上々のお披露目となった。ソフトバンクのドラフト2位ルーキー・大津亮介投手(24)が宮崎春季キャンプ(生目の杜運動公園)の4日、フリー打撃に登板。対戦を待ち望んでいた主力打者を相手に堂々と腕を振った。

 端正なマスクがちょっとだけ緩んだ。「コースを狙って7割程度で投げましたが、感触はとてもよかった。少し満足できています」。栗原に対して26球を投げて安打性3本という内容だった。

 変化球はスプリット以外のカットボール、ワンシーム、カーブ、スライダー、チェンジアップを力試し。内角低め膝元に食い込むカットボールで空振りを奪ったり、外に逃げるワンシームで見逃しを奪うなど随所に持ち味を発揮した。「とってもいい収穫になった。自信になりました」。実力者の打席での反応に、確かな手応えをつかんだ様子だ。

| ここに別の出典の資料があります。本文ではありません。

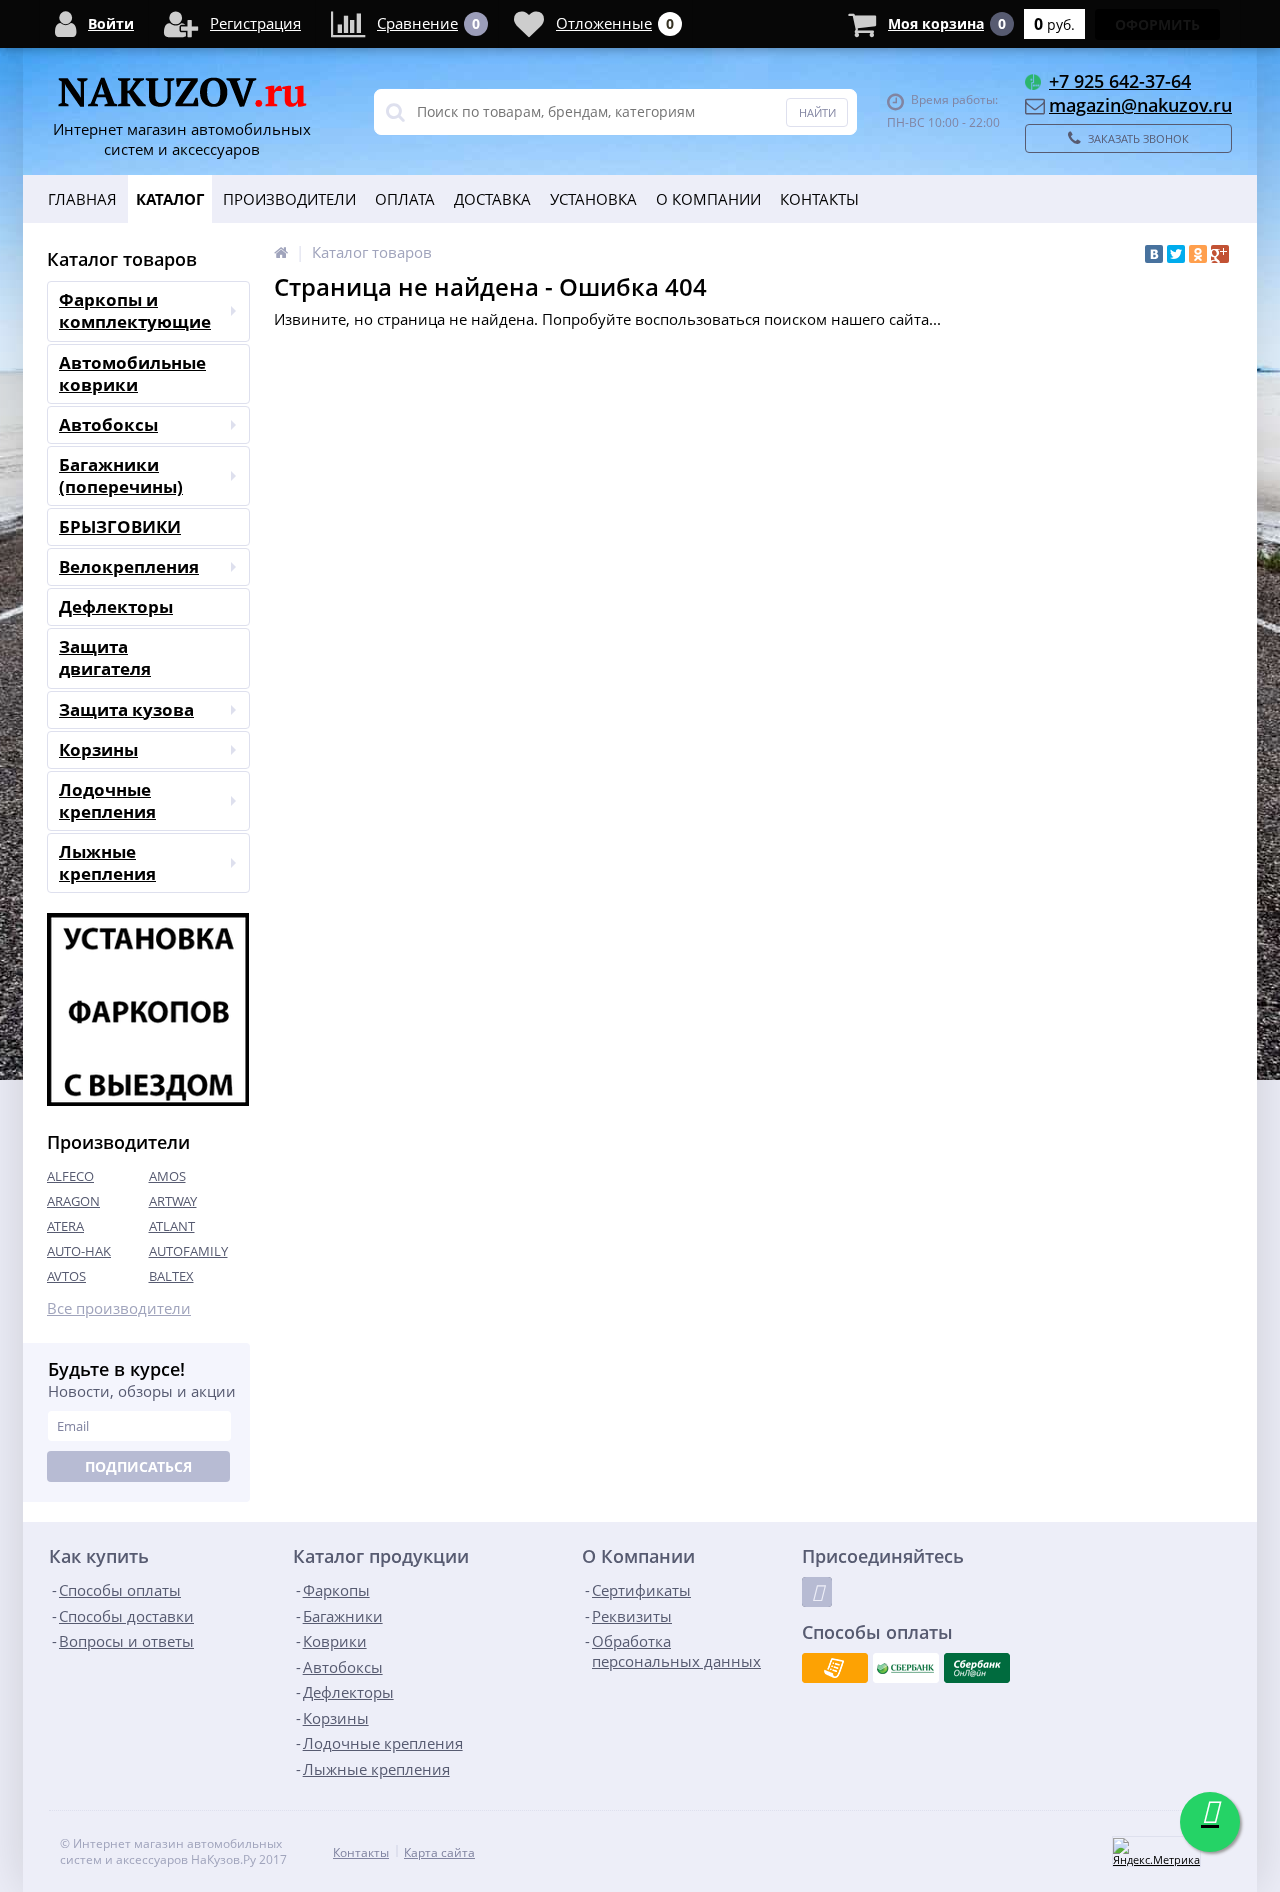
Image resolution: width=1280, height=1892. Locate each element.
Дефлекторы (116, 606)
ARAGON (73, 1201)
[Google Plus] (1220, 254)
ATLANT (172, 1226)
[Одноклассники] (1198, 254)
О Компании (708, 199)
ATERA (65, 1226)
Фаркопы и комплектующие (135, 310)
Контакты (819, 199)
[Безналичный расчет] (835, 1668)
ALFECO (70, 1176)
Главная (82, 199)
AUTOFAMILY (188, 1251)
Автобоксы (108, 424)
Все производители (119, 1308)
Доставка (492, 199)
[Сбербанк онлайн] (977, 1668)
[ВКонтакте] (1154, 254)
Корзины (98, 749)
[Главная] (281, 252)
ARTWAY (173, 1201)
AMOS (167, 1176)
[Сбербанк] (906, 1668)
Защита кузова (126, 709)
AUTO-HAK (79, 1251)
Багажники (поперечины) (121, 475)
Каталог (170, 199)
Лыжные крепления (107, 862)
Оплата (405, 199)
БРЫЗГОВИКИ (120, 526)
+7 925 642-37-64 (1120, 81)
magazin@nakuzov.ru (1140, 105)
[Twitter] (1176, 254)
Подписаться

 目指すは開幕ローテーション入り。プロの世界が甘くないことは覚悟している。この日も栗原の対応力を目の当たりにして、乗り越えなければならないハードルを実感した。「真っすぐの低めの球を簡単に拾われている。やっぱり投手は低めの真っすぐが大事。そこはもう一つ出力を上げられたらいい」。制球力に自信を持つ右腕だが、強打者ぞろいの一軍で結果を残すために、直球の強さに磨きをかけるつもりだ。

 首脳陣からも及第点以上の評価を受けた。斉藤和巳投手コーチは「(この時期に)思ったよりスピードも出ていたし、もう上々でしょう!」と高評価。今後はシート打撃、紅白戦に登板させる予定で「長いイニングを投げさせた時に、どういう感じになるのか見てみたい。まずはそこから」と競争を煽るあたりに、期待の大きさがうかがえた。

 ガンケル、有原を補強し、藤井の中継ぎからの転向など先発争いの頭数は多い。質の高い競争の中に即戦力ルーキーがどこまで食い込むか、見ものだ。